Stiles lui jeta un regard particulier en guise de réponse. Le fait est qu'il apprécia son retour plus que de raison et garda pour lui la sensation qui le prit. Quelque chose en lui venait de se réchauffer au point de calmer la partie la plus violente de son angoisse.
- Salut, finit-il enfin par dire en s'asseyant normalement.
Il ne pouvait pas le regarder dans les yeux, alors il se contentait de fixer son épaule. Parler lui faisait tout drôle, il est vrai, d'autant plus… Qu'il avait perdu son bagout habituel. Les mots ne lui venaient plus naturellement.
- Qu'est-ce qui t'arrive? Tu as l'air… Je ne sais pas, mal à l'aise.
Il sentait son odeur, savait qu'il s'agissait d'autre chose, d'un stress, d'une angoisse… Mais Liam n'était pas très doué pour faire parler les autres, alors il faisait comme il pouvait – avec les mots qui lui venaient. D'un air faussement tranquille, il posa son sac près de son bureau et s'assit à côté de Stiles. Ni trop loin, ni trop près, à une distance raisonnable pour que l'hyperactif ait son espace tout en le sachant près de lui.
- J'ai vécu un truc bizarre et je ne sais pas quoi en penser, avoua l'humain de but en blanc.
Il avait détourné le regard et son visage affichait un air quelque peu hagard, comme s'il n'avait pas digéré ce qui lui était vraisemblablement arrivé. Liam se tendit aussitôt et craignit le pire.
- Tu vas bien?
Son ton préoccupé dut réveiller Stiles puisque cette fois-ci, il le regarda sans difficulté et garda ses yeux sur lui.
- Oui, je… Ça va, c'est juste…
Très vite, il comprit ce qu'avait voulu dire Liam et le rassura quant au fait que personne n'était entré par effraction ni ne lui avait fait de mal. Son malaise, frôlant le mal-être, était ailleurs… Et suffisamment fort pour qu'il trouve tout à fait logique l'idée de lui en parler. Peut-être même nécessaire. Il avait confiance en lui et d'une certaine manière… Il n'avait que lui, pour l'instant du moins – et il n'irait pas cracher sur sa présence.
- Je suis juste un peu plus atteint que je le pensais, avoua-t-il finalement, les épaules basses.
Et ce constat, aussi difficile à faire fut-il, était nécessaire. Stiles avait parfaitement conscience du fait que sa tendance à garder les choses pour lui était quelque chose de néfaste – qui ferait tout, sauf l'aider à guérir de surcroît. De fait, il commençait effectivement à voir son état comme une forme de maladie ou d'altération de celui qu'il devait être. Et bordel ce qu'il détestait être ainsi… Voilà ce qui le poussait dans ses retranchements et le faisait agir différemment. D'une certaine manière, il se servait de Liam, de sa présence, de son écoute… Mais avait-il d'autres choix que celui-ci? Bien sûr, Stiles n'avait pas la moindre intention de le manipuler. Néanmoins, s'il avait la possibilité de se livrer librement et que cette méthode lui permettait de redevenir celui qu'il était avant cette sordide histoire… Il le ferait.

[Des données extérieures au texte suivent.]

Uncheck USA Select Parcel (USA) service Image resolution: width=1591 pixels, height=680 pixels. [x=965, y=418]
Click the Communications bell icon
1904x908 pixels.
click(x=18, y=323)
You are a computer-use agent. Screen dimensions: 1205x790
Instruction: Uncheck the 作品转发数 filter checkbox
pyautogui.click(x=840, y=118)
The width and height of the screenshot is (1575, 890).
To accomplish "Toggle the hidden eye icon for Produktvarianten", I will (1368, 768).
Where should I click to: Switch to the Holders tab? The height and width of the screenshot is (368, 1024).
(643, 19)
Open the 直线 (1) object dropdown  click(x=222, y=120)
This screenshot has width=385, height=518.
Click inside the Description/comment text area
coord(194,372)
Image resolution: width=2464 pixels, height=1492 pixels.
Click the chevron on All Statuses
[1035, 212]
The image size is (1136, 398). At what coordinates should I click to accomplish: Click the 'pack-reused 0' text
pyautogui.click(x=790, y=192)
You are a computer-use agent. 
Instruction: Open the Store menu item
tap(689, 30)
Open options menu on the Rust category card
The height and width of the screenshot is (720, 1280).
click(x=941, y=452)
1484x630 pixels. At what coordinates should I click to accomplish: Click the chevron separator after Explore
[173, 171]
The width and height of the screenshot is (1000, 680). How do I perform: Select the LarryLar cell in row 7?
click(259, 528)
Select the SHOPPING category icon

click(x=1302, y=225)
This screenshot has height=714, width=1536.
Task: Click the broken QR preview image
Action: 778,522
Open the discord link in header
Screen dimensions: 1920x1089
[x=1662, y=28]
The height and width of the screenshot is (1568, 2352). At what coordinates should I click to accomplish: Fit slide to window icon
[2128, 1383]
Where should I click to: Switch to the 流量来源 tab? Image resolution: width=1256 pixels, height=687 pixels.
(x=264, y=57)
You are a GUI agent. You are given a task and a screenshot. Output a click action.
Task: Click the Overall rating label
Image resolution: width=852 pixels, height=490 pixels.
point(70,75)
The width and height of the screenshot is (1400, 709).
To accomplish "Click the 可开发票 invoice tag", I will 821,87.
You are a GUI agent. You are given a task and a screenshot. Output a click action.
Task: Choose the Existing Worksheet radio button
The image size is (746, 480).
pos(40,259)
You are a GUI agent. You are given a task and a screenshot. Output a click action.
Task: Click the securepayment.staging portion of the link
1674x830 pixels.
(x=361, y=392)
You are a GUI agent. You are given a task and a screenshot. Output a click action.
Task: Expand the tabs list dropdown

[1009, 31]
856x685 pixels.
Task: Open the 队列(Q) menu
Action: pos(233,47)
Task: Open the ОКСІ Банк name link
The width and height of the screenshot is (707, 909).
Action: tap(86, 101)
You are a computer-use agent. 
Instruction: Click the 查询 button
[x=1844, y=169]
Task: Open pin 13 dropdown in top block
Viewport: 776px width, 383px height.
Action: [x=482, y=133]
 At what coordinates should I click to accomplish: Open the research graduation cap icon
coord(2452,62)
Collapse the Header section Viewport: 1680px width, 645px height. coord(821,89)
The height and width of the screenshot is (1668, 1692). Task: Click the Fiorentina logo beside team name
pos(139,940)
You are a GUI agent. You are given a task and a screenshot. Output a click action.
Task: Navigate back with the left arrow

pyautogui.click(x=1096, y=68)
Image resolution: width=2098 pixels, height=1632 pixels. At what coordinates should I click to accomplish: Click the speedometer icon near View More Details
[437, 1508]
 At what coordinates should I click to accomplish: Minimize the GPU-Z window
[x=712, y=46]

Sauf que sa mémoire était marquée à vie, à vif également. Il y avait eu un avant, il y aurait un après. Entaché, peut-être un peu déchiré. Il arborerait des cicatrices qui n'existait pas et des schémas de pensée inédits. Mais ça, Stiles ne le verrait qu'en temps voulu, lorsqu'il se retrouverait frontalement confronté à cette idée.
Pour l'heure, il pensa surtout à cette douche maudite qui, avec du recul, l'effrayait tellement qu'il avait envie d'esquiver les prochaines.